◆ **Things to do**:
**A)** Retype everything in the factory naming question from "I'd like to" down to "quite time-consuming :S).", keeping the wording unchanged.
**B)** Decide whether each statement below agrees with the factory naming question. Answer yes or no for each, and quote the words from the factory naming question that settle it.
(i) The writer usually separates groups of classes with namespaces.
(ii) The writer presents the code shown as the complete problem, with no further namespaces involved.
(iii) The writer is considering using suffixes to tell the classes apart and placing them in the same namespace.
**C)** Proceed with the factory naming question, picking up from the point where it stops.

BEGIN Source extract

I'm working on a project and I came to the following naming problem.
I'd like to implement the factory pattern but I don't know the best class namings to use (i'm changing from one to the other and it's quite time-consuming :S).
I usually go for namespaces to separate groups of classes, but my problem is with this specific piece of code:
class Mesh
{
...
};
namespace Factory
{
class Mesh
{
...
};
}
...
Factory::Mesh meshFactory;
Mesh *mesh = meshFactory.create(...);
My problem is that if I use this structure I can mix up the Mesh classes (whether is the factory class or the actual Mesh class). Actually, this is a simplification, my problem involves some more namespaces and the classes that have the same name are used in both namespaces.
I was thinking on maybe using suffixes to separate the classes and put them on the same namespace, for instance:
class Mesh
{
...

END Source extract
BEGIN Dataset content

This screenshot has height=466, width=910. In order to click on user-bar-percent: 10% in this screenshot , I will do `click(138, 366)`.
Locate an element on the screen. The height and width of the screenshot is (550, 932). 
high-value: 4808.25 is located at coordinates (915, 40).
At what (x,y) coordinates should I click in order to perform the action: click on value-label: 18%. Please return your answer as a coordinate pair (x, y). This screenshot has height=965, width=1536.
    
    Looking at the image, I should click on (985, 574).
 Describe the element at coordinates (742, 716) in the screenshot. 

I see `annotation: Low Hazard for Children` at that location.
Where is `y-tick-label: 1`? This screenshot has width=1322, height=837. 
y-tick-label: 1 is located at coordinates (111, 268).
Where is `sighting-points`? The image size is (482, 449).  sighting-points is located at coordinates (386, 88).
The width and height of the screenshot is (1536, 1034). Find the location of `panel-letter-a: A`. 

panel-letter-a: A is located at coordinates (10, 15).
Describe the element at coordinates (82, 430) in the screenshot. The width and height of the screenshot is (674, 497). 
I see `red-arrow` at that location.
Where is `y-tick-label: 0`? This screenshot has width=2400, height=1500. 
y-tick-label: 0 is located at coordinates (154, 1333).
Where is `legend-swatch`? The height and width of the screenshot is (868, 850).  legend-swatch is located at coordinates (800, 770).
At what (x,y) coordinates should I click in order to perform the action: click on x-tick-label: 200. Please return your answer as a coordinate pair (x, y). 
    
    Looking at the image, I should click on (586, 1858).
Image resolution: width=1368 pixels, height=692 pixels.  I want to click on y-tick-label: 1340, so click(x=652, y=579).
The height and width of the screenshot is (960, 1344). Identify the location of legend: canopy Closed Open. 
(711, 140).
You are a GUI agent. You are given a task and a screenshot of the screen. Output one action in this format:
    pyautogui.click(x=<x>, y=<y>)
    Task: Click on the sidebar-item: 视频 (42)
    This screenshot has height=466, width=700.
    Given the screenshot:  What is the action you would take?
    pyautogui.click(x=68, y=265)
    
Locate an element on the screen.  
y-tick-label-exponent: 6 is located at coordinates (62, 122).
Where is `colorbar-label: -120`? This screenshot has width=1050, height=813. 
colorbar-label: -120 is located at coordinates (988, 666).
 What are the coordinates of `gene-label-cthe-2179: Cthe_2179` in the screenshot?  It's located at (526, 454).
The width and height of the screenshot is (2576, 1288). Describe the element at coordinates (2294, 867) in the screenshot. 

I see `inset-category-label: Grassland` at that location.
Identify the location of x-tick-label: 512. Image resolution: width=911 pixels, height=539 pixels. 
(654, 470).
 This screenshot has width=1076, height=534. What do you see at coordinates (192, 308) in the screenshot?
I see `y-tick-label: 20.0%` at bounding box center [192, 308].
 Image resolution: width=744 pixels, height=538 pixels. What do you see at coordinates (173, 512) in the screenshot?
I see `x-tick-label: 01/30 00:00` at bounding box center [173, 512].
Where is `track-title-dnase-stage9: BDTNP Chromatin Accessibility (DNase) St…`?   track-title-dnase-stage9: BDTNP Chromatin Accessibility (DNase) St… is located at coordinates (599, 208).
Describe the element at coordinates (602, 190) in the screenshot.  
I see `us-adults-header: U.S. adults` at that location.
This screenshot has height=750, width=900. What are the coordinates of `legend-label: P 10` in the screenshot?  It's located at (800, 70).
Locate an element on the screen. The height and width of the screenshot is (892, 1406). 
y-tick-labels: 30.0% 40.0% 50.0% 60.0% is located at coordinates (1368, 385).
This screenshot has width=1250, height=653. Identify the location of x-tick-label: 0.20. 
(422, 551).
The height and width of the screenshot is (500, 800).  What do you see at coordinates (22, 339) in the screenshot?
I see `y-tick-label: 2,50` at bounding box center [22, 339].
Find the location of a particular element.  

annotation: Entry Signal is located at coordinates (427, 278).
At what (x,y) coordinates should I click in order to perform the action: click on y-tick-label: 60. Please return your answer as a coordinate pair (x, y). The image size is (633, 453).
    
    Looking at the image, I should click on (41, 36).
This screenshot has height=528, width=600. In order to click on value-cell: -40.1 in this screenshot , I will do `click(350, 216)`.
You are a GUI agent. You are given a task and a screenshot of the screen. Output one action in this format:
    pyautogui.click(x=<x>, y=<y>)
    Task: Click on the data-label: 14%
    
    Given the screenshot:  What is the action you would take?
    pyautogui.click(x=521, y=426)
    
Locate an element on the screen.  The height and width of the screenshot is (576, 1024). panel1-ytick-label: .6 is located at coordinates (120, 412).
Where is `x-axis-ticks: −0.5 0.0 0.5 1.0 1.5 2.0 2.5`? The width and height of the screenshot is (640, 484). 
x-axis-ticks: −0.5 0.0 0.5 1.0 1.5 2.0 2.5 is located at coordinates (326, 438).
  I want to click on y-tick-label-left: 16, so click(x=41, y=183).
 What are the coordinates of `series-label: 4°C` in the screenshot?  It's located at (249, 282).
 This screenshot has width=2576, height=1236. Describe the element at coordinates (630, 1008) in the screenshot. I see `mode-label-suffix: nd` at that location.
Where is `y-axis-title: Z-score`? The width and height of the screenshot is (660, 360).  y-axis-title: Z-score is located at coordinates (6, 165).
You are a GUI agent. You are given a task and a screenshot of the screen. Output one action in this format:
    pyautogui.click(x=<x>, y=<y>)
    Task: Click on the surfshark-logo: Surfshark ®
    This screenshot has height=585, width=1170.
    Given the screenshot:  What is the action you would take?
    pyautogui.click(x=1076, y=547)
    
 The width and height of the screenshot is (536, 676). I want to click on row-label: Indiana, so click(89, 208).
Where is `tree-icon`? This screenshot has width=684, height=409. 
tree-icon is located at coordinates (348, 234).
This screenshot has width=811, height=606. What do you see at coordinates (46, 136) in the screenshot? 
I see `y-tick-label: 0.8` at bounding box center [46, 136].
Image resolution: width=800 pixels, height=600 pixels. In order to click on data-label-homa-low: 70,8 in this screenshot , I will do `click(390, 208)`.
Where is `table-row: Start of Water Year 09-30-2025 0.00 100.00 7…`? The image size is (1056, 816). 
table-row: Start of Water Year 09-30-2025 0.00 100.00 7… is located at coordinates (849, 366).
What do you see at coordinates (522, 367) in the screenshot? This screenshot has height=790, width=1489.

END Dataset content

◆ **Responses per task**:
**A)**
I'd like to implement the factory pattern but I don't know the best class namings to use (i'm changing from one to the other and it's quite time-consuming :S).

**B)**
(i) Yes: "I usually go for namespaces to separate groups of classes"
(ii) No: "Actually, this is a simplification, my problem involves some more namespaces"
(iii) Yes: "I was thinking on maybe using suffixes to separate the classes and put them on the same namespace"

**C)**
};
class MeshFactory
{
...
};
MeshFactory meshFactory;
Mesh *mesh = meshFactory.create(...);
So there's no confusion on what each class do.
I don't like the simple solution which is to use different namespaces and invent different names, because I would end up using the namespace name do differentiate them:
class Mesh
{
...
};
namespace Factory
{
class MeshFactory // I can't figure a better different name
{
...
};
}
I prefer the second option.
Is there a solid reason why is better the first option? Or is there another way? What does best-practices say about this?